Kodály Principles
Zoltán Kodály (1882 – 1967) was a Hungarian composer and educationalist who believed that music was for everyone and that singing should be the foundation of music education. He promoted the belief that learning comes first through playful singing and pleasurable experience, and only later through conscious thought processes.
Consequently, the approach used is one of active learning and is extremely experiential, which supports the current Curriculum for Excellence wholeheartedly. The material used is very simple and easy to sing, often only using between two and five notes. The pitch range is chosen carefully to ensure that even young children have a good chance of being able to sing the songs accurately, as a young child’s pitch range is often higher and more limited than is found in some of our old favourite nursery rhymes!
The rhythms used are repetitive and simple which make it easy for children to differentiate between rhythm and beat, then to replicate the rhythms and later still to understand how to read and write such rhythms. All the songs and rhymes are experienced through games and active play first, and then are used throughout the programme to introduce the theoretical concepts of beat, rhythm, pitch, phrasing, dynamics etc.
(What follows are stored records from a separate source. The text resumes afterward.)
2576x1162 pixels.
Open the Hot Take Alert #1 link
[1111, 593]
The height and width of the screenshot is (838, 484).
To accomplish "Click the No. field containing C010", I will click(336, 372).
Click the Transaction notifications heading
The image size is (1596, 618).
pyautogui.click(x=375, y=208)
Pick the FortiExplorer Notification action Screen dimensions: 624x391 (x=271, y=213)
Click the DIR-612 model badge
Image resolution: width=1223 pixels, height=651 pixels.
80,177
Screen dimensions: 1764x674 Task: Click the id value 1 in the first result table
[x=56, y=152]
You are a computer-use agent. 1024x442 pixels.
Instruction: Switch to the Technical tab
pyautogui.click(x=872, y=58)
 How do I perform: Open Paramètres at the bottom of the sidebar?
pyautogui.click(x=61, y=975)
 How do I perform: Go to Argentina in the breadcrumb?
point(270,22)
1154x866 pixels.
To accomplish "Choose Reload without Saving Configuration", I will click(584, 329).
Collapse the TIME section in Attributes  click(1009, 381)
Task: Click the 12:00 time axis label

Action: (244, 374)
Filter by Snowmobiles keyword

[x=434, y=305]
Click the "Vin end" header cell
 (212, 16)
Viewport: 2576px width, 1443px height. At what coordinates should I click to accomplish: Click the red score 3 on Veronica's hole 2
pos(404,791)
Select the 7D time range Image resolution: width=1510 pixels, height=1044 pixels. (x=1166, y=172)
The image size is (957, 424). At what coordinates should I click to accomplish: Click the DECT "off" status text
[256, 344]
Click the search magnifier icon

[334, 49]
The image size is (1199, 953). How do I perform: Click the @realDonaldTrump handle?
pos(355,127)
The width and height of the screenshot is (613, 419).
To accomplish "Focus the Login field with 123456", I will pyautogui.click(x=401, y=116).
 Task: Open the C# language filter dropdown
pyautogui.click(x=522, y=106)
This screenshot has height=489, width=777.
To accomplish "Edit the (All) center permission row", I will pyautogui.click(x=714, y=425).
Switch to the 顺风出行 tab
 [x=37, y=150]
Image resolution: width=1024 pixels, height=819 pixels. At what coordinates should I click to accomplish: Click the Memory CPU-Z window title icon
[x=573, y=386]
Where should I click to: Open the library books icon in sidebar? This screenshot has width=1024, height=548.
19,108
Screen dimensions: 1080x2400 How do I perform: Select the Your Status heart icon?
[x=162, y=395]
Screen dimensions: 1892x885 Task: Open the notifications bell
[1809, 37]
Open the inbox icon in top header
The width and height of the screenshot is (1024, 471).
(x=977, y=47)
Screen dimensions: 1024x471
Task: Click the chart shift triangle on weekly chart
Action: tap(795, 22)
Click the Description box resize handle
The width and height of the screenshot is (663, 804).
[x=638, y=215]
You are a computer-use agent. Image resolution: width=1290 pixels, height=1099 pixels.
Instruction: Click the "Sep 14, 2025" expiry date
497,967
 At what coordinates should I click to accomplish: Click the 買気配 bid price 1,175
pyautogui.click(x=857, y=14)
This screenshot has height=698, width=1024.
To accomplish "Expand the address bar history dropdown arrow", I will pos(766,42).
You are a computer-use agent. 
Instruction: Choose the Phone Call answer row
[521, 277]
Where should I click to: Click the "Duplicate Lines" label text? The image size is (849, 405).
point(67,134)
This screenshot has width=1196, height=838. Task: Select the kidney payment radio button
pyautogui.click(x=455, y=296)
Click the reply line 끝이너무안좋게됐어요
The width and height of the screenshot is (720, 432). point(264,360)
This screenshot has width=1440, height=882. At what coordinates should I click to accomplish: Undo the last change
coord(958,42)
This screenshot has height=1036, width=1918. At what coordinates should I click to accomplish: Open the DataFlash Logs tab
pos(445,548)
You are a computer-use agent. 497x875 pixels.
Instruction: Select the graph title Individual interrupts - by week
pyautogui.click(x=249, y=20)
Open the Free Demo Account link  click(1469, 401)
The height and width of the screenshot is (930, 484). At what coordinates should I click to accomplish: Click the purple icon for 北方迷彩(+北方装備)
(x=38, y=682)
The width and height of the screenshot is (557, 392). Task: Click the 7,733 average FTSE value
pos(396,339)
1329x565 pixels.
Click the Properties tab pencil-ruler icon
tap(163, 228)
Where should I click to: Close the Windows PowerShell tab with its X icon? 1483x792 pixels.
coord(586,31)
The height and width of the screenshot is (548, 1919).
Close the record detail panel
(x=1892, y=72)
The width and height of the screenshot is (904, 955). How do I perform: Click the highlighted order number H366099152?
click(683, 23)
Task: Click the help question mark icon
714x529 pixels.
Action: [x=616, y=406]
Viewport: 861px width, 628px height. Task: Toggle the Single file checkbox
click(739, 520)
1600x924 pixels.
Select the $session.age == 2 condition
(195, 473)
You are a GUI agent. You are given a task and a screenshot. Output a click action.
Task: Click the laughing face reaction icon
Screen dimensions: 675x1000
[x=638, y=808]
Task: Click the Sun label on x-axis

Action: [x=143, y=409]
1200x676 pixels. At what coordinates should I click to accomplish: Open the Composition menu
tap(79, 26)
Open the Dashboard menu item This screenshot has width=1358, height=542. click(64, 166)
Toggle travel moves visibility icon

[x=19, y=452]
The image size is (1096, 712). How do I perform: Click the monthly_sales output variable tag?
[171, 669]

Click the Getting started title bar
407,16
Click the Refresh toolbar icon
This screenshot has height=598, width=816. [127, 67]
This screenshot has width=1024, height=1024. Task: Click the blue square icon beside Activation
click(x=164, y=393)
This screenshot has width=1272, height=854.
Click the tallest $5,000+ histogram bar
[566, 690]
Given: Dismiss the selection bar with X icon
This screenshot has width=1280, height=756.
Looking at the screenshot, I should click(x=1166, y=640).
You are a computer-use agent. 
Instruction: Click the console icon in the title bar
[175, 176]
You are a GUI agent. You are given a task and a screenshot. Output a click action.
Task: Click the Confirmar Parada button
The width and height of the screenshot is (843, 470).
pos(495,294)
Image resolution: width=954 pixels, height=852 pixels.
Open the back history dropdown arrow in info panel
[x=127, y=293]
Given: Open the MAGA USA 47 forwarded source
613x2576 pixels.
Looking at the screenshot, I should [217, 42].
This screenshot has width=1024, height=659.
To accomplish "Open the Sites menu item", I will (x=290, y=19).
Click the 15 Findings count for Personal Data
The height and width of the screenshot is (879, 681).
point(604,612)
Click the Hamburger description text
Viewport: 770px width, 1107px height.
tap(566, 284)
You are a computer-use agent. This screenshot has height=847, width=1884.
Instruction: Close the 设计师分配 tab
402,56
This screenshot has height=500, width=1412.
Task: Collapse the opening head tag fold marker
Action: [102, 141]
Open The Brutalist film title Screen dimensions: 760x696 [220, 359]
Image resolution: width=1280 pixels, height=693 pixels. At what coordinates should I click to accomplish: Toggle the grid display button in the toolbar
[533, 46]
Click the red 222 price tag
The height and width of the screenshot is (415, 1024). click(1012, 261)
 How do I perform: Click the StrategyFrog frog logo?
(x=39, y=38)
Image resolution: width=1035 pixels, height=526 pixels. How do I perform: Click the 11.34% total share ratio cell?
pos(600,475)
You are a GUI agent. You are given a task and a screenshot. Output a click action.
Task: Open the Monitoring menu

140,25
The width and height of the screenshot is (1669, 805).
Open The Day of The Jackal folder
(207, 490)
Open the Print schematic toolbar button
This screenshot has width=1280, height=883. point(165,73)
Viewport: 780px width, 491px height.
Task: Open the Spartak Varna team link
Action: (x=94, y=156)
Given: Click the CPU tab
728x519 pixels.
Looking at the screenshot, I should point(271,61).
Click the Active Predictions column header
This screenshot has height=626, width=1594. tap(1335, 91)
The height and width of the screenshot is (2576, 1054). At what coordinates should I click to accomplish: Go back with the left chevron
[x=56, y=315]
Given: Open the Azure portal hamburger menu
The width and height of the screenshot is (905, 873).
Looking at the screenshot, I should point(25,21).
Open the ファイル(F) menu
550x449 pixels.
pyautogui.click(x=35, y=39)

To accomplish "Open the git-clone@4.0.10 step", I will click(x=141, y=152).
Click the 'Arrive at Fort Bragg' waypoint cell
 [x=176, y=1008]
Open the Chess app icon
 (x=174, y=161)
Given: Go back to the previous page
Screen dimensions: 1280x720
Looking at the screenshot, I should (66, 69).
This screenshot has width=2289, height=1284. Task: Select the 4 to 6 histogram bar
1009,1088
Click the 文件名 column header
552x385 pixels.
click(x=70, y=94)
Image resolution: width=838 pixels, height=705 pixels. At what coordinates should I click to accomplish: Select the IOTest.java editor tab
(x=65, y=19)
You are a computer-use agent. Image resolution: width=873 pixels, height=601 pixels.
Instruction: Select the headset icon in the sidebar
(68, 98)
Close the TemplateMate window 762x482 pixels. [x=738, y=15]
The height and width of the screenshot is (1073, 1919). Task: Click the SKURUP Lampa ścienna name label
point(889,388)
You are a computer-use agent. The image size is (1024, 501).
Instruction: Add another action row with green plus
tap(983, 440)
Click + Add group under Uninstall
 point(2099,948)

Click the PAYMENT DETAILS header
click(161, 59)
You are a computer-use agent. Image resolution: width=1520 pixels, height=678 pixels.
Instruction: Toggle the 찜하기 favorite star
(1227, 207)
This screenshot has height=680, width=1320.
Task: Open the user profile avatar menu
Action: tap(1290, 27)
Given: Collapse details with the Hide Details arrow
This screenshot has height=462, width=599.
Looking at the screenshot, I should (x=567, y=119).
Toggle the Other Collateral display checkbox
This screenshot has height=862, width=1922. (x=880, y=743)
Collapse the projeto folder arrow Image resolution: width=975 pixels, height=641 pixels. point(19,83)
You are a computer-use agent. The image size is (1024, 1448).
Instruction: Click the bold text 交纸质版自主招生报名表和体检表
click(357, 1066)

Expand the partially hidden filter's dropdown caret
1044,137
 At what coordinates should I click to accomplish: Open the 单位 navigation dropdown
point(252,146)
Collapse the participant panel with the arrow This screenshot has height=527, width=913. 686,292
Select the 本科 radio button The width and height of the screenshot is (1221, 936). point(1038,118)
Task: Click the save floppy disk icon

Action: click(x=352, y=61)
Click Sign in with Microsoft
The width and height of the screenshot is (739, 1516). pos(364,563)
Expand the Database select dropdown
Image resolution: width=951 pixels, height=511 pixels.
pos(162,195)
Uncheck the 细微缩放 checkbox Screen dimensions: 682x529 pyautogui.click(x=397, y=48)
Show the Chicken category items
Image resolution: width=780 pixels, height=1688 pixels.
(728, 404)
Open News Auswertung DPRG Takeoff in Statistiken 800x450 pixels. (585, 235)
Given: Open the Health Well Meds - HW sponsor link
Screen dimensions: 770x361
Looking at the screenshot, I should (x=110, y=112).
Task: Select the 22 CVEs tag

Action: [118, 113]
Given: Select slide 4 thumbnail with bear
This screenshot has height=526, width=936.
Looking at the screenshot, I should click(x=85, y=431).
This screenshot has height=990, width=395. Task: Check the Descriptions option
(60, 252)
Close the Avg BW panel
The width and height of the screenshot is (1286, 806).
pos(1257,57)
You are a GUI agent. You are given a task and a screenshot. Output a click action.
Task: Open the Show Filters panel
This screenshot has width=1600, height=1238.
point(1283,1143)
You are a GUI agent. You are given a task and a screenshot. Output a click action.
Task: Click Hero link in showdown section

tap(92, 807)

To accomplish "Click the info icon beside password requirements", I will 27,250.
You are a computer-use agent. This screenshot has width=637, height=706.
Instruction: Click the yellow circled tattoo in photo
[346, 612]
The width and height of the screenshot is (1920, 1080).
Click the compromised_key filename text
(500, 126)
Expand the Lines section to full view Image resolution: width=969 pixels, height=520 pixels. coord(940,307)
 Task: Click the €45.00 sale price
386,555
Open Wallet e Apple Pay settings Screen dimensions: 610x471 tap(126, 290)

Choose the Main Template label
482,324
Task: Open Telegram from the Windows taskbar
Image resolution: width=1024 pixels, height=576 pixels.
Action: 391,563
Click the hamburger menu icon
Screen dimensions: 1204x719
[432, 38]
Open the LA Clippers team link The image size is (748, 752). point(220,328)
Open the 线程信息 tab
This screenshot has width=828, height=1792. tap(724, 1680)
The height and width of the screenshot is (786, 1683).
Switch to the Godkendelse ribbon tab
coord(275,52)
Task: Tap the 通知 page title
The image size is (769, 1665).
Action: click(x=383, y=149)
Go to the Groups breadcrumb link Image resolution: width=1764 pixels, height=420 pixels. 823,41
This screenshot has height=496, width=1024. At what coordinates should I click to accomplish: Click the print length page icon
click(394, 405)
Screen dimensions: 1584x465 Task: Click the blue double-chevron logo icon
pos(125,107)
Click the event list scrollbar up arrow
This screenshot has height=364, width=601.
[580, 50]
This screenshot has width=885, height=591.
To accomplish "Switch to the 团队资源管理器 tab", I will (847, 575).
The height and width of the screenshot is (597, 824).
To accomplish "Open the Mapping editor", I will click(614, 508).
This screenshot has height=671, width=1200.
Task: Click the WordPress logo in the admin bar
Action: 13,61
The approach can seem slow to adults who tend to want more exciting tunes and activity, but actually I have discovered that the children favour the simple songs that they can achievably sing, and that these are the ones they most frequently sing at home and join in with at class.
Kodály is also known for his use of Solfège (the ‘do, re, me, fa, so, la, ti, do’ scale) and its accompanying hand signs. This is an extremely powerful method as it allows singers to be directed by the conductor through use of hand signs alone. Students learn to recognise the hand sign associated with each pitch in the solfa scale, and thus (through their “inner hearing”) can be directed to sing a tune through their knowledge of the intervals between these signs (and their respective notes) alone – without any written music!
The Kodály principles give music educators the tools to develop a child’s inner hearing or their inner musicianship. The experiential methods mean that a child has felt every beat and rhythm and heard every note inside his or her head before he/she tries to replicate it. It has proven to develop very strong and talented musicians if followed through to later years, and it is the approach used by the National Youth Choir of Scotland. Personally (as a musician who learnt to read music and play instruments first) I have found it switches on the more creative side of your musicianship and forces you to listen and create the music internally first. It is, therefore, an extremely powerful training method for playing & singing by ear and for composition. As an instrumentalist I would never disregard the importance of being able to create music externally (through the use of scored music and instruments) and I absolutely believe that this method of developing the inner musician compliments the skills required for playing instruments and reading music that a child may choose later in his or her music education.